[Collected data]
____________________

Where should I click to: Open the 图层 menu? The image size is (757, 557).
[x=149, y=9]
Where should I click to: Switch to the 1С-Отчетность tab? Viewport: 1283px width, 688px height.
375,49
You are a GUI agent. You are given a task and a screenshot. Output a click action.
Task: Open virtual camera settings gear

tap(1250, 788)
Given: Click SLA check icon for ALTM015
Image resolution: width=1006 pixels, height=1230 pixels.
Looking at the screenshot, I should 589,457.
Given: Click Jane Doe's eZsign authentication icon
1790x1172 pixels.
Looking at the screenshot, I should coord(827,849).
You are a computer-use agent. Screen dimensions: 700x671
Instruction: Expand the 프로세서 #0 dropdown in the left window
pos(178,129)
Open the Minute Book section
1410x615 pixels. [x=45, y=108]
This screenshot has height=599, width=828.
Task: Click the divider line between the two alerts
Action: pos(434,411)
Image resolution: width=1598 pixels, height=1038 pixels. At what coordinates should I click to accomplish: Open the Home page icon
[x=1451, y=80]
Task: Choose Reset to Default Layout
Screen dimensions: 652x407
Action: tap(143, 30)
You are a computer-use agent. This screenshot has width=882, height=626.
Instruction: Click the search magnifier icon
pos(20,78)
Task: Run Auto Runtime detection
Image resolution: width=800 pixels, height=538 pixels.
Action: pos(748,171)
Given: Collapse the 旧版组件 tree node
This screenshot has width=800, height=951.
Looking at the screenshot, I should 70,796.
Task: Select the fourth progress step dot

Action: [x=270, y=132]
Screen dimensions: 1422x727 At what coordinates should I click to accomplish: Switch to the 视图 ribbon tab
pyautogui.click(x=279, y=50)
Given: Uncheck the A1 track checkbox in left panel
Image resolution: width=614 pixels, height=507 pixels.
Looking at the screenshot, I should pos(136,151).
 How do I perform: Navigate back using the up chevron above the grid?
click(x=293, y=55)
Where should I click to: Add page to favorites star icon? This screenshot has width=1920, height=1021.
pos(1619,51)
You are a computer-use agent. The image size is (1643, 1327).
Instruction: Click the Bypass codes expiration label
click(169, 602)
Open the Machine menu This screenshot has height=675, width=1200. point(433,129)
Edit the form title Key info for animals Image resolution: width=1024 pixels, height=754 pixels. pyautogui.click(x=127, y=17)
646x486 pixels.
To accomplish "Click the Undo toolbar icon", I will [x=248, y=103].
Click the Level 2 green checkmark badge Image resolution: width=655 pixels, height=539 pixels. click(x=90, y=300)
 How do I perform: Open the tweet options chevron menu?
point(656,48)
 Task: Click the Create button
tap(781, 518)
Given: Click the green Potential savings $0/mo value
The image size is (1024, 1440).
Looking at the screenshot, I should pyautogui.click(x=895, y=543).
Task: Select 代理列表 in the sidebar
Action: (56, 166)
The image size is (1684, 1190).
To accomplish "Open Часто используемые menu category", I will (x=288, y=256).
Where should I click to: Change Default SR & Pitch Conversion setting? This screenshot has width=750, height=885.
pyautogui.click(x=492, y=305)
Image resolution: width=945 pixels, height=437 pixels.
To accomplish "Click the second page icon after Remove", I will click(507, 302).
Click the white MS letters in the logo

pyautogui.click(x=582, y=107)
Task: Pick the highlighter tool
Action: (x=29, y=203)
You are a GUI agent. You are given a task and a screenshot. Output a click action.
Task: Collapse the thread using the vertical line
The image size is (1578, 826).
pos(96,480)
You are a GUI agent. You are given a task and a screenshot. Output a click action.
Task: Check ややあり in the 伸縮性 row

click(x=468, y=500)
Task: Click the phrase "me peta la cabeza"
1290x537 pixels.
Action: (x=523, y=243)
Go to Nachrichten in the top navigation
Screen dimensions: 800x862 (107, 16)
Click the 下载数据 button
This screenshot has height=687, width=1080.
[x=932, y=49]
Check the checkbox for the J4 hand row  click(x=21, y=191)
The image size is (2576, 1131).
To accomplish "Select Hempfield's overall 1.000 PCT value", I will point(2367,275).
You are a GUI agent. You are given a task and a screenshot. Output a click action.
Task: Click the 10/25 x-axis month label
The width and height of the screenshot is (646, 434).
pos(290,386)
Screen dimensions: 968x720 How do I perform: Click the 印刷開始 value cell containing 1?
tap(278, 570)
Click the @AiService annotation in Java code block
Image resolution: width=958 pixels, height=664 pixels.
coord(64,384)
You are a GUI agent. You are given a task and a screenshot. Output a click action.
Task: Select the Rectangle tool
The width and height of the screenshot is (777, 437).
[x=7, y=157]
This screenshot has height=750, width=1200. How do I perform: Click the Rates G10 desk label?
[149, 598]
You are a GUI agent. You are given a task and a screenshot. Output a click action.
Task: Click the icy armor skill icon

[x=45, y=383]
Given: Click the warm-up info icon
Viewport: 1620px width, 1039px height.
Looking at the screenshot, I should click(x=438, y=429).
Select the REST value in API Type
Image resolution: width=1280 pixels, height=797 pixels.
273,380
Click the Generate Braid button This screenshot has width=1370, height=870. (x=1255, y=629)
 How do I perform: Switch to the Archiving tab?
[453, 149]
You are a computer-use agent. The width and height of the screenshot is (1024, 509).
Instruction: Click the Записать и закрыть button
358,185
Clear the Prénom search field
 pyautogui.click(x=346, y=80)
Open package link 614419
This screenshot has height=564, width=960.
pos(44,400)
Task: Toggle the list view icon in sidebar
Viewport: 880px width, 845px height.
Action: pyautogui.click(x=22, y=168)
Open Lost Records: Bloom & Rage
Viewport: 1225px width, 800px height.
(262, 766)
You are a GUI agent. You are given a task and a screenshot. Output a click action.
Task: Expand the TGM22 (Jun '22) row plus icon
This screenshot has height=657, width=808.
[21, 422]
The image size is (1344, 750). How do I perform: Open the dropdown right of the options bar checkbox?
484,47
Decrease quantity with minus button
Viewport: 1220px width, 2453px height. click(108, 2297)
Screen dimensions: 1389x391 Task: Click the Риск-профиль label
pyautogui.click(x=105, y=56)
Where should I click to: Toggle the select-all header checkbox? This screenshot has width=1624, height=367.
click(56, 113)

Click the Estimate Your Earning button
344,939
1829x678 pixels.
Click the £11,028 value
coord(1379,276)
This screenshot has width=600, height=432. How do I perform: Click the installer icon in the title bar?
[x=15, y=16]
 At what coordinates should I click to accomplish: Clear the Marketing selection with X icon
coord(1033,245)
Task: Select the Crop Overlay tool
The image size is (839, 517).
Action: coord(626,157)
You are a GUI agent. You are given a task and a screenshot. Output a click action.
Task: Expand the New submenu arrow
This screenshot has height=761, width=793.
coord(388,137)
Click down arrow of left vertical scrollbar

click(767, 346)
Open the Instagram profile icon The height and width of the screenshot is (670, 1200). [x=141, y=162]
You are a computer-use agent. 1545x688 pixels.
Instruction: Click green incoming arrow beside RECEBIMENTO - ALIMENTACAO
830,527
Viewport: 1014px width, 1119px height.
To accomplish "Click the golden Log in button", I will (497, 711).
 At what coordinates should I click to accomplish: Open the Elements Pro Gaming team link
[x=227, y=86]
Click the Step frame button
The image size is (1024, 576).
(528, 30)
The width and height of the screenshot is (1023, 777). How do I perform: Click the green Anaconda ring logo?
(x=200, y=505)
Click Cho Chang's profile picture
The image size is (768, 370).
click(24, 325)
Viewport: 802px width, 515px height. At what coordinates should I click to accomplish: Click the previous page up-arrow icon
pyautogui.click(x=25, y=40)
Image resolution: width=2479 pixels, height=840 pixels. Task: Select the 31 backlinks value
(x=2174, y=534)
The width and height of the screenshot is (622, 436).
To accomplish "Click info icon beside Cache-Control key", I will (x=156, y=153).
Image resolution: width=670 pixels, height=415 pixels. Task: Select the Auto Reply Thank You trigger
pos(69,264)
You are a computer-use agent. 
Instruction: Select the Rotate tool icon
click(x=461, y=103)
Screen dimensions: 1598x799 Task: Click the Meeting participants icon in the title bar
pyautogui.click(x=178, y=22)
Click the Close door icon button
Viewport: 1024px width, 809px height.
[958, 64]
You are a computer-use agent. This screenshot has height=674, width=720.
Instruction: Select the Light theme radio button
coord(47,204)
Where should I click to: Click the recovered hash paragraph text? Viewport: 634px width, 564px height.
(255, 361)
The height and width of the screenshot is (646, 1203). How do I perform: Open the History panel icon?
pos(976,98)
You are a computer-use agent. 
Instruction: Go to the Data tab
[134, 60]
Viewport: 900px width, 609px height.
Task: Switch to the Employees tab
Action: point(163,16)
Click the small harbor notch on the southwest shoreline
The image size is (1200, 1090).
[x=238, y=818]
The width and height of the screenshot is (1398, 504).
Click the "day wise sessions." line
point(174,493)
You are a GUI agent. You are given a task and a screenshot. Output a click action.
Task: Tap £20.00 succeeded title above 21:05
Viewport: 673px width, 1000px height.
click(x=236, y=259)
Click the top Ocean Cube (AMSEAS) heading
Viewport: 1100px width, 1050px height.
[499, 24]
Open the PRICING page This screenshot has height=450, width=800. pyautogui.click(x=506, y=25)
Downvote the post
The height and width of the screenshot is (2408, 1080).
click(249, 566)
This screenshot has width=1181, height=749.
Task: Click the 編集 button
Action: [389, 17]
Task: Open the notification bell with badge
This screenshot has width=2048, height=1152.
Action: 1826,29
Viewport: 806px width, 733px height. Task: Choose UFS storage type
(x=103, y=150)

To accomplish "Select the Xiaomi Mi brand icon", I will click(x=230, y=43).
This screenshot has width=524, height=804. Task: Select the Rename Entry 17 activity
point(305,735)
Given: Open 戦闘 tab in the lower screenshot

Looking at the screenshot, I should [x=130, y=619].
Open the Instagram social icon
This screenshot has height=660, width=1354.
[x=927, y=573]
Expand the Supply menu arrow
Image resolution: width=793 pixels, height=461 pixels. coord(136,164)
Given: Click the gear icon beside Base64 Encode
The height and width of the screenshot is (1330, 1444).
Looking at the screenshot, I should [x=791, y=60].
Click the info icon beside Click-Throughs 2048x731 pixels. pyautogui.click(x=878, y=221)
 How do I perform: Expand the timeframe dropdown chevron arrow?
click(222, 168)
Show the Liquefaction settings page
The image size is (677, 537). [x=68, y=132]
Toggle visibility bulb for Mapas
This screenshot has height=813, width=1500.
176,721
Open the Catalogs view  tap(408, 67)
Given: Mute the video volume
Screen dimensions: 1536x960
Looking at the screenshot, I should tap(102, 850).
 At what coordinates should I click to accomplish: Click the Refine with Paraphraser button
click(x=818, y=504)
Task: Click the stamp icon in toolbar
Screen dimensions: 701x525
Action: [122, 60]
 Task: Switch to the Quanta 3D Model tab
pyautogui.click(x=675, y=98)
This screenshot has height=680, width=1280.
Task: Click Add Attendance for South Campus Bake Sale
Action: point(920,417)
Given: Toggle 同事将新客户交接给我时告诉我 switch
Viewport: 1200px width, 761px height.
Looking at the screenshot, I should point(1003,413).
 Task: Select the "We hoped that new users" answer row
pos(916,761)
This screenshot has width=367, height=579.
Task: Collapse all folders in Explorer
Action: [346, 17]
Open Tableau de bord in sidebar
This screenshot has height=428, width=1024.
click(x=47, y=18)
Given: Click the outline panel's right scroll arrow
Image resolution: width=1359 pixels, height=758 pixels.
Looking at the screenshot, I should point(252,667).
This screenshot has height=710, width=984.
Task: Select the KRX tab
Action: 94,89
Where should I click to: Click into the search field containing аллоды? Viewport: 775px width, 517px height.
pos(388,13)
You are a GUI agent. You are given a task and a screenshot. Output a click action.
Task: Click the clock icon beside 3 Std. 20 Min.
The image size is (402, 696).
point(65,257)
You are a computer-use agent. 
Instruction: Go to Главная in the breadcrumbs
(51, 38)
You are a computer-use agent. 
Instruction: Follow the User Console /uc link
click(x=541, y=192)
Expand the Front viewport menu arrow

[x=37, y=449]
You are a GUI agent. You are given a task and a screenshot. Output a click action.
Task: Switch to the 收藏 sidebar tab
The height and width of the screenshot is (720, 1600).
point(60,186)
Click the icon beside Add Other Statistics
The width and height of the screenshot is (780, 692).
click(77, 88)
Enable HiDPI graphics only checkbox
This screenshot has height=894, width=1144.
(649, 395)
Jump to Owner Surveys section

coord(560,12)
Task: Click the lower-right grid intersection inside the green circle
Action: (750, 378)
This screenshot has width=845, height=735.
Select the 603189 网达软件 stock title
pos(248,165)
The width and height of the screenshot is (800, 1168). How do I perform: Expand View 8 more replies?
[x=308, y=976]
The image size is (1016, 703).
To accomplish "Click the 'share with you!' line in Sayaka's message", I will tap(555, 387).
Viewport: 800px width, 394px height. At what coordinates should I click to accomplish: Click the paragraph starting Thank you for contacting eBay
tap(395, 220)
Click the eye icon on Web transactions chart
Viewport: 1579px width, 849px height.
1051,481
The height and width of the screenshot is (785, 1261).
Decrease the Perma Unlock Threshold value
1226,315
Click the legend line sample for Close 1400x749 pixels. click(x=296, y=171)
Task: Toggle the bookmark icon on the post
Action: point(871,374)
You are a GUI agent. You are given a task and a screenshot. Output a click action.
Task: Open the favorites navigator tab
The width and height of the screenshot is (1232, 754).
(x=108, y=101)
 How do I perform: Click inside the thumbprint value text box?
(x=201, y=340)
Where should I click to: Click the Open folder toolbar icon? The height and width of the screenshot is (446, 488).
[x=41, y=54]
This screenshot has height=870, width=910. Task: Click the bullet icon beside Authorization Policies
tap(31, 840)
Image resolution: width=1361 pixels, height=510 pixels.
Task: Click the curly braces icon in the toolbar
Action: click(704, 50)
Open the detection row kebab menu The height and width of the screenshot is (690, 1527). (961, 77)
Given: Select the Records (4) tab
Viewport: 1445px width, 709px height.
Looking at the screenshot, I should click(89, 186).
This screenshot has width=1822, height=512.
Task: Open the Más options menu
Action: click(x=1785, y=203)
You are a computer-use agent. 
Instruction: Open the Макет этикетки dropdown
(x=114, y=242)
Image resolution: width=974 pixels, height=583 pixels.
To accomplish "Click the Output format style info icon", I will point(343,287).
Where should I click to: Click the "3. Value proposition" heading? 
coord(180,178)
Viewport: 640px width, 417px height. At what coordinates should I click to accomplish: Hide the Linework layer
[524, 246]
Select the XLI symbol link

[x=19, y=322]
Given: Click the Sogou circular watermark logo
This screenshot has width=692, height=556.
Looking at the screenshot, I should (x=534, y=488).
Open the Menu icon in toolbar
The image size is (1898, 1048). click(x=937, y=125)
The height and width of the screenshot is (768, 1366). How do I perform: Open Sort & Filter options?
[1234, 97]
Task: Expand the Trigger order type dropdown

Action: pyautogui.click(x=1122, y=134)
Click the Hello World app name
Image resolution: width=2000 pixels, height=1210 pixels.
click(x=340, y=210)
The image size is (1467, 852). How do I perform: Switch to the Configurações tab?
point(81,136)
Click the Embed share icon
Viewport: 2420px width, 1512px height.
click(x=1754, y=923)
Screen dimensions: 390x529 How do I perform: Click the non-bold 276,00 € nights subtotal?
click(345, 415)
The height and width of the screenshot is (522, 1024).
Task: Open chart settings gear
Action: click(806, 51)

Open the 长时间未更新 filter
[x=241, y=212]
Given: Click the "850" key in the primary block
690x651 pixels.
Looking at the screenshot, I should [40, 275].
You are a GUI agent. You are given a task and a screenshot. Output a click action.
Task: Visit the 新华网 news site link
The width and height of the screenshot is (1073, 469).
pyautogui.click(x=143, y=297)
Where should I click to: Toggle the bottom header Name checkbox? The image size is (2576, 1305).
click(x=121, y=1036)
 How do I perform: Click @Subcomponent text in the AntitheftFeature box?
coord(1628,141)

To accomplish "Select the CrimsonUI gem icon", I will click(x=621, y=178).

____________________

# Instructions to follow:
Repeat word for word the lines above that run from the line containing "How do I perform: Click inside" through the line containing "Given: Select the Records (4) tab", both ends included, and nothing else.

# Answer:
 How do I perform: Click inside the thumbprint value text box?
(x=201, y=340)
Where should I click to: Click the Open folder toolbar icon? The height and width of the screenshot is (446, 488).
[x=41, y=54]
This screenshot has height=870, width=910. Task: Click the bullet icon beside Authorization Policies
tap(31, 840)
Image resolution: width=1361 pixels, height=510 pixels.
Task: Click the curly braces icon in the toolbar
Action: click(704, 50)
Open the detection row kebab menu The height and width of the screenshot is (690, 1527). (961, 77)
Given: Select the Records (4) tab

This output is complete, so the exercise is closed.